● EXERCISE REQUIREMENTS
Only lines below containing the string "Task" should be counted; please give that count by itself.

● ENTRIES SUPPLIED
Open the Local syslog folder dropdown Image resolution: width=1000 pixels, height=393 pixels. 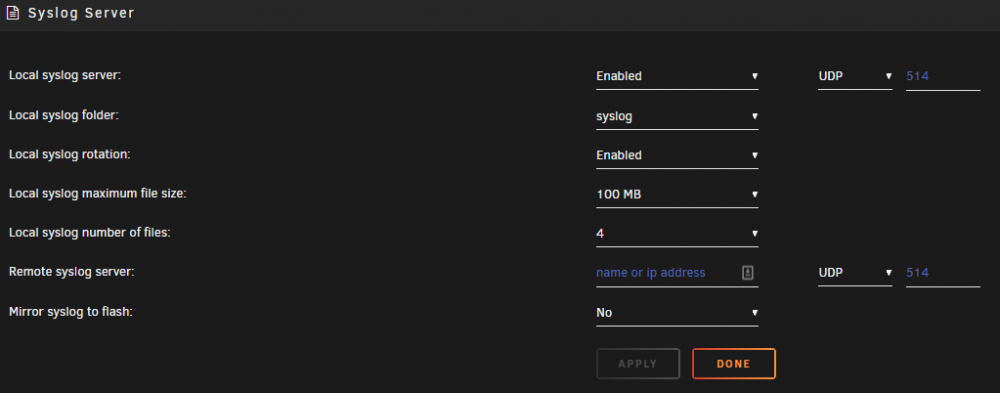pyautogui.click(x=677, y=116)
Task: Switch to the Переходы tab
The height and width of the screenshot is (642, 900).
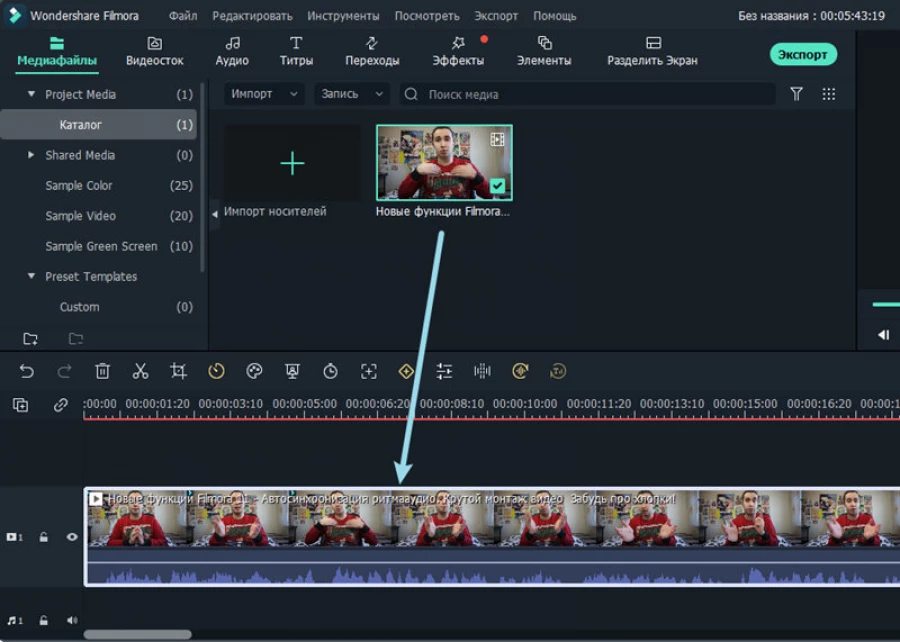Action: pos(372,51)
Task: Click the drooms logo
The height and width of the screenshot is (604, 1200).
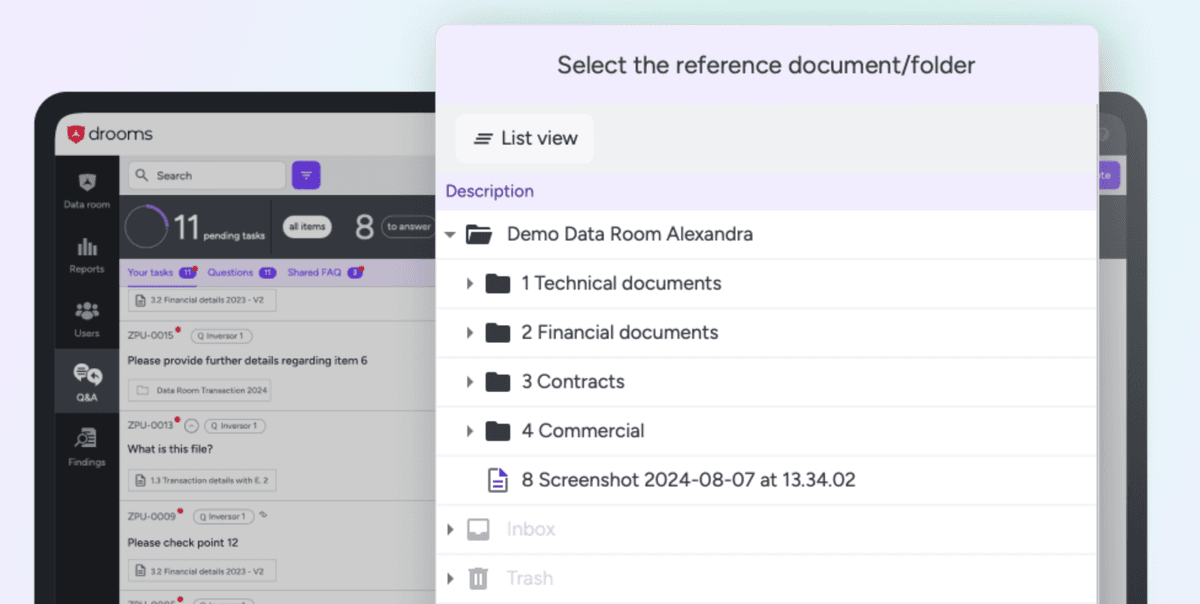Action: tap(110, 134)
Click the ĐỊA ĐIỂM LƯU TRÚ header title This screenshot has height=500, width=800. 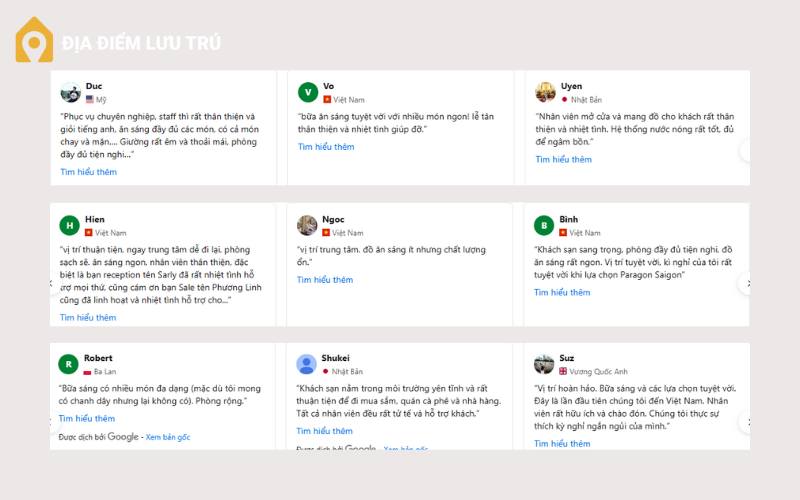[141, 43]
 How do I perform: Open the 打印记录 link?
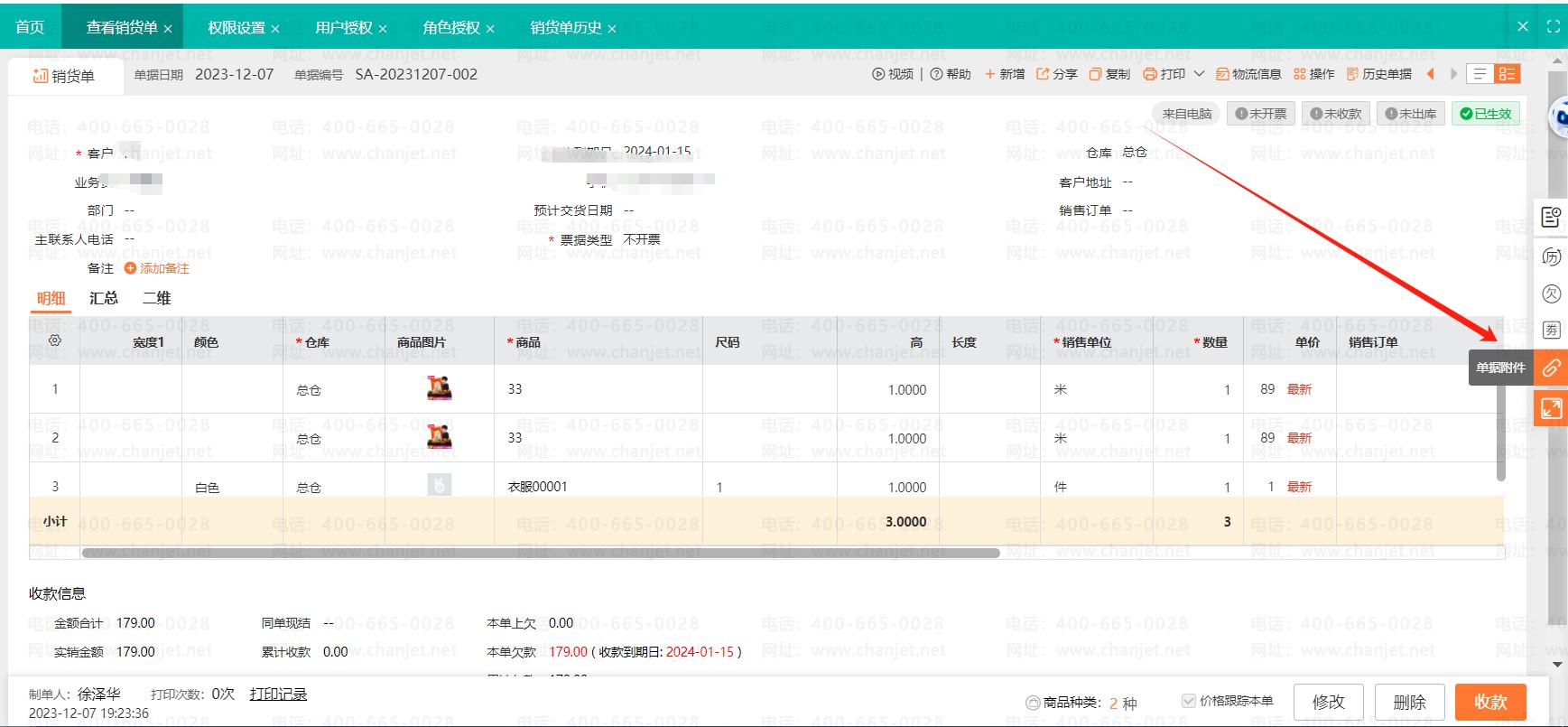[x=278, y=694]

● ANSWER TO THIS PROBLEM
2